Senator LUNDY —Yes, I would hope so. The point I am trying to get at, though, is that if you have a prescriptive contract in the IT field—and the minister would vouch for this 100 per cent, how dynamic and rapidly changing IT is—the potential for variations of the contract to be required I would expect are reasonably high. Now I know that is a big assumption, but I would think that it is a reasonable one. What position are you in to negotiate variations if Advantra say, `No. Get lost. We have got the contract. We don't want to vary it. We are happy with it. We are making lots of money'?

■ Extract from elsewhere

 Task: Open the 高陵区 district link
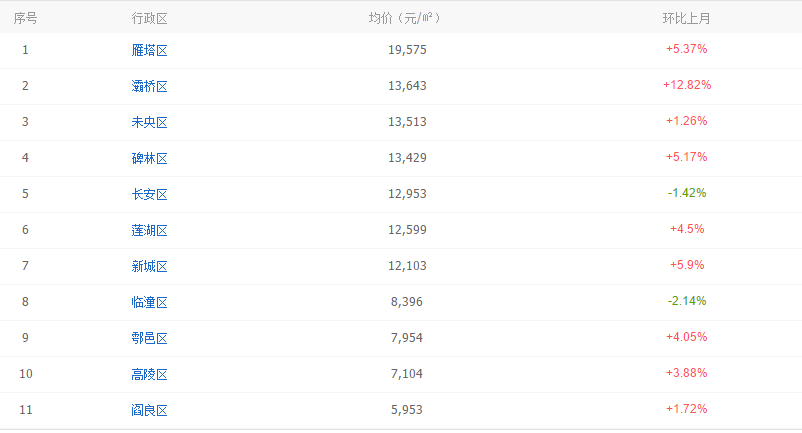149,374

Mr Marsden —The main area of prescriptiveness in the contract is with the service levels. Those service levels are based on the environments that we have and are moving to, so that is prescriptive. If we move from that, then we move away from that prescription to some degree and we renegotiate the position. Like all contracts, if the contractor is not prepared to move with you and have those negotiation clauses in the contract, like you do in all contracts, then we would obviously look at some other arrangement. But, clearly, that sort of situation wouldn't arise.
Senator LUNDY —It is a little hypothetical, I realise that, but I do think it is important in the context. In terms of opportunities to remedy breaches, what formal sanctions are available to you with respect to the cluster 3 contract and what power do you have to impose them within the context of the management committee and the overall contract? That is, can you impose a sanction, or what would the process be to impose a sanction, and how would you do that within the broader cluster?

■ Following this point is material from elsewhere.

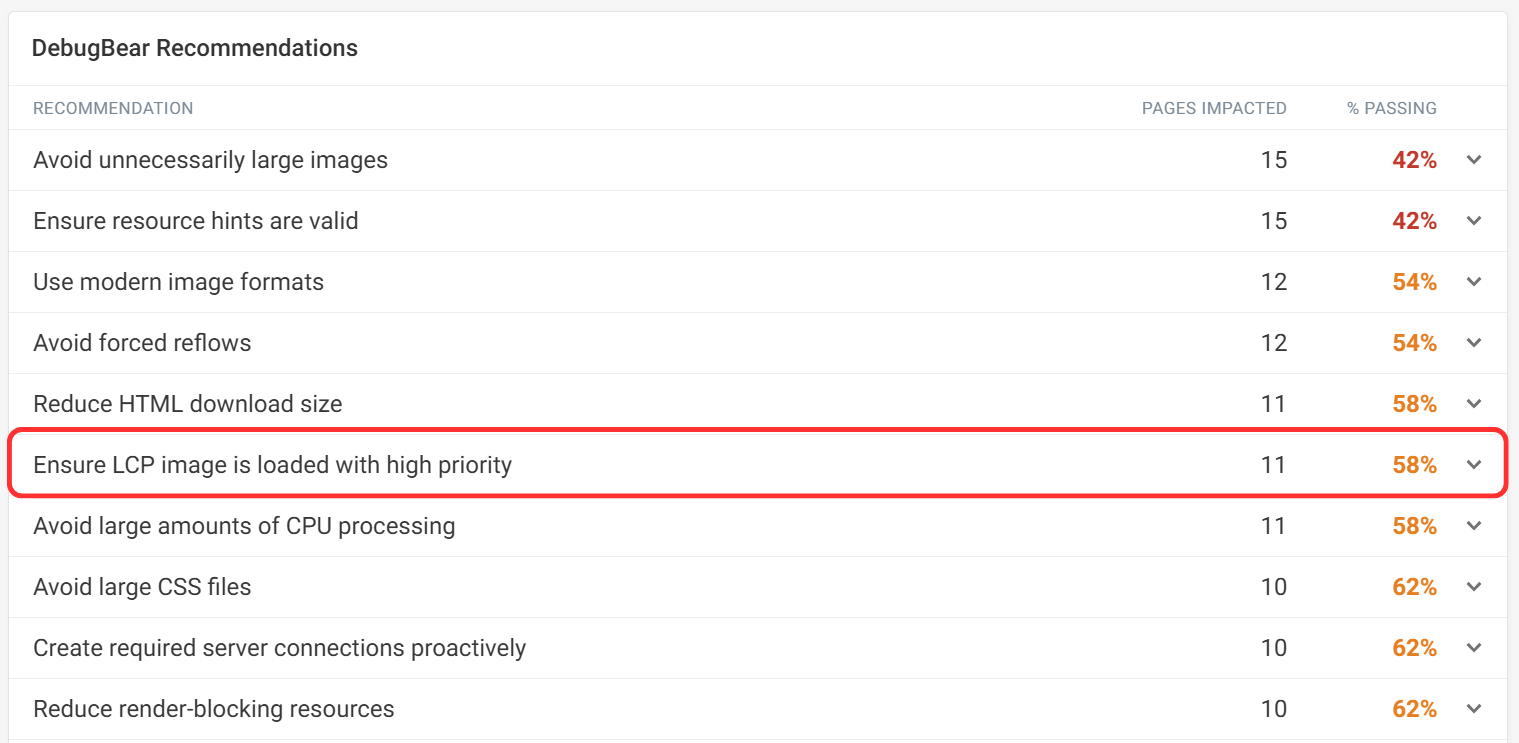Expand the Avoid forced reflows recommendation
This screenshot has height=743, width=1519.
point(1473,343)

Mr Marsden —Yes, there are certain penalties, particularly for service levels, but I would like to take that on notice, mainly because I would like to check with the office of asset sales. Again, I don't want to upset any competitive position the Commonwealth may also have in the marketplace negotiating these contracts whilst the outsourcing process is still continuing.
Senator LUNDY —You talk about this outsourcing process still continuing. Does that mean there are some aspects of this cluster 5 contract that are still not tied up?
Mr Marsden —No, I am referring to other groups. I believe there are other groups still in the process.
Senator LUNDY —Sure. The minister has made sure it has dragged out well beyond his original timetable. I expect it will go on for some time if he is allowed to persist. Are you saying that you cannot talk about those things just because Advantra is tied up in negotiating other contracts?
Mr Marsden —For that reason—
Senator LUNDY —Sorry, I don't understand why that actually constitutes a reason why you can't talk about what is currently locked up, finalised—a contract in place that affects you. You shouldn't be worried about what Advantra are doing with anyone else.
Mr Marsden —Senator, the Commonwealth, like any other player in the marketplace, respects the suppliers. I do not want to do anything at this stage to upset their competitive advantage, nor do I want to do anything that would upset the Commonwealth's competitive advantage in this continuing process in other groups. I am, however, happy to take that on notice, and what I can provide, I will certainly provide.
Senator LUNDY —Thank you. Are Advantra insisting on any confidentiality clauses of the nature that you have been traversing?
Mr Marsden —No, just the normal commercial[hyphen]in[hyphen]confidence, that is all.
Senator LUNDY —The service level agreements and functionality within the contract would, I presume, define specific services like answering a phone call within a certain amount of time—that type of thing. What is your quality assurance process for the maintenance of those service level agreements?
Mr Marsden —We are still in the transition phase and we are still developing some of those with consultants. We are also—
Senator LUNDY —Who are the consultants?
Mr Marsden —We are using KPMG to assist us in developing models to monitor this. We are also insisting on certain levels of reporting from Advantra as well. Some of those are still being settled within the transition phase that is going on right now. I am not in a position to provide it to you yet.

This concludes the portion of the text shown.